Il passeggiare ed il perdersi assumono
in Baudelaire un’intonazione peculiare, costituendo un coatto e costante gioco
di rinvii tra l’attrazione per il malsano universo metropolitano
(l’osservazione quasi ossessiva) e la fuga implacabile nella rêverie, nella «camera di sogno», nelle
fantasticherie che, sebbene transitorie ed illusorie, uniche potevano prendere
la forma di un altro mondo, lontano
dall’orribile invivibile realtà. Il genio parigino fa continua esperienza di
una duplicità inevitabile alla quale non può resistere e non può sottrarsi:
progresso/regresso, realtà sociale/sogno, passato/presente,
incivilimento/civilizzazione, solitudine/moltitudine, tragedia/farsa,
poeta/saltimbanco, riso/pianto, ecc. Baudelaire, nelle prose dello Spleen, componeva in fondo metafore su
colui che voleva essere percepito essenzialmente come doppio:
il poeta che
è entrato nel mondo per un «decreto delle supreme forze», e che comprende «il
linguaggio dei fiori e delle cose mute», – scrive Giuseppe Montesano – è la
stessa persona che ne Le vieux
saltimbanque, coperto dagli stracci di un saltimbanco ridotto in miseria,
ha abdicato al suo dominio sulla parola nel mutismo più assoluto. Strangolato
dalla mano dell’isteria, il poeta che contempla nello sfacelo del saltimbanco
il suo sfacelo, è accecato da «lacrime ribelli» […]. L’ultimo gradino è sceso,
il tragico si avvia ormai ad essere leggibile solo come farsa: per chi ha
perduto l’aureola, riso e pianto si sono confusi in un inestricabile,
irreparabile sfregio sul volto della bellezza.

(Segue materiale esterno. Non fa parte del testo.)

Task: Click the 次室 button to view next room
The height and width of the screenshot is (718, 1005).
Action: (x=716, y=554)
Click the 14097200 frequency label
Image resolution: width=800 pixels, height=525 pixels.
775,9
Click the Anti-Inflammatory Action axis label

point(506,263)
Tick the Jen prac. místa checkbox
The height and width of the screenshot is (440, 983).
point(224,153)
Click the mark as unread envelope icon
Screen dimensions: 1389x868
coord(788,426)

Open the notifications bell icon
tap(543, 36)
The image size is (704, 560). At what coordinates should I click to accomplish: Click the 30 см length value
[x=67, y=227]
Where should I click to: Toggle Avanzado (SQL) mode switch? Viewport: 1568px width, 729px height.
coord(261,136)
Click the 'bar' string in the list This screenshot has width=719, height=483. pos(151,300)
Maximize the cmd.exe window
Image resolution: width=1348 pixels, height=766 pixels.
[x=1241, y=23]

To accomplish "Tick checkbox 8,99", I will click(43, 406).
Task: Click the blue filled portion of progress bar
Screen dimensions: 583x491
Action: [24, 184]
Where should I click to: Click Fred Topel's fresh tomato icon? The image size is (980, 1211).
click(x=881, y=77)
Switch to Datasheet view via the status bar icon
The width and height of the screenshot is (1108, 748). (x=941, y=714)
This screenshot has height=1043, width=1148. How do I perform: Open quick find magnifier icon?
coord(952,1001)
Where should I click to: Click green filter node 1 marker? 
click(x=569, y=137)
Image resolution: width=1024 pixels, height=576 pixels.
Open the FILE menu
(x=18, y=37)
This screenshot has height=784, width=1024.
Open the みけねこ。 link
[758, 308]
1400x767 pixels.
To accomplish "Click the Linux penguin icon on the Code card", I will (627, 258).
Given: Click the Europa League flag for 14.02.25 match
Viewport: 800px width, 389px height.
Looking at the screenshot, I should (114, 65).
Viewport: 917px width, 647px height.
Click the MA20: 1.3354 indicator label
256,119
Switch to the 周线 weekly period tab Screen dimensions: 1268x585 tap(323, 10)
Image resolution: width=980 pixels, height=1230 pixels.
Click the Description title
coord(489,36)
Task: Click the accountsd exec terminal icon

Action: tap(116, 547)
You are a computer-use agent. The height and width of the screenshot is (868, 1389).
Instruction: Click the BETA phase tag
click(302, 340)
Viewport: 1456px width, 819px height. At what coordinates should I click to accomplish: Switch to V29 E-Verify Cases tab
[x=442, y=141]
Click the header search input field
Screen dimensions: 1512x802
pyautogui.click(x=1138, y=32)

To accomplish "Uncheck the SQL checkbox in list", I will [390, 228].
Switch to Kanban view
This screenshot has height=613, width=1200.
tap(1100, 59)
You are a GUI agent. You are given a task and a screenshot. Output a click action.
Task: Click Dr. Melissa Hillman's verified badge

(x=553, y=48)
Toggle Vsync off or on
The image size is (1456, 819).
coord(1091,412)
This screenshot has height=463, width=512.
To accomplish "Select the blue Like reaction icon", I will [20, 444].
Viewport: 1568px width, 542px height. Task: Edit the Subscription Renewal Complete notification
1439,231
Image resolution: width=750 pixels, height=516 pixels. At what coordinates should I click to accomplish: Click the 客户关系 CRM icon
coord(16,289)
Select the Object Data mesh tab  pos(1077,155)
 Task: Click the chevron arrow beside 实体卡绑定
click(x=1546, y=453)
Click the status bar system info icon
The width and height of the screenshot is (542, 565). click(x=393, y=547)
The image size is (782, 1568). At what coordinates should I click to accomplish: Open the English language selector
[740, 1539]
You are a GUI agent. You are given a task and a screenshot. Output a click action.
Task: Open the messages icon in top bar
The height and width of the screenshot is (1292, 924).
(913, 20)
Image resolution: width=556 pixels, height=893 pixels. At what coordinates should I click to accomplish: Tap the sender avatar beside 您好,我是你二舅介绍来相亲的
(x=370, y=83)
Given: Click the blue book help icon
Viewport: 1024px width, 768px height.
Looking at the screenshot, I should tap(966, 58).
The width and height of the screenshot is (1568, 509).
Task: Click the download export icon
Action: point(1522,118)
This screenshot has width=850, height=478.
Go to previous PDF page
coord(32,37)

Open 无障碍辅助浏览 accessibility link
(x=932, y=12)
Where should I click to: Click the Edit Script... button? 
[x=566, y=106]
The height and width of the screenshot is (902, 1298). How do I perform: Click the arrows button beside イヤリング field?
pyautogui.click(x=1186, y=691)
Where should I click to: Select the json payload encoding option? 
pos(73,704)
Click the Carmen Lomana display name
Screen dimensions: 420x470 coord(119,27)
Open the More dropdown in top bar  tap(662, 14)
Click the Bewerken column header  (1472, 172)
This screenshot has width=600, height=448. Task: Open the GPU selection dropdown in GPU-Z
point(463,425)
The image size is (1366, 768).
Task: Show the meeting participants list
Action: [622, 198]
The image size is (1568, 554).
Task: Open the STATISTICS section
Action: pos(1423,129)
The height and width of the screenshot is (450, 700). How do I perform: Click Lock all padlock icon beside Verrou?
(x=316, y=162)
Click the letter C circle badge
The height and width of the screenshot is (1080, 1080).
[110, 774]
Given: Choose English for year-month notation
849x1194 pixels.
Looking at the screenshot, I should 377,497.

Nella Parigi di fine Ottocento,
quell’angoscia e quel profondo turbamento (legato, in Baudelaire come in
Rimbaud, alla perdita dell’individualità) si trasferisce nel corpo sociale,
accentuando progressivamente il bisogno di distrarsi nell’eccezionale, di
provare uno choc liberatore, finendo col decretare una metamorfosi capitale al
termine della quale la massa si
trasformerà definitivamente in pubblico.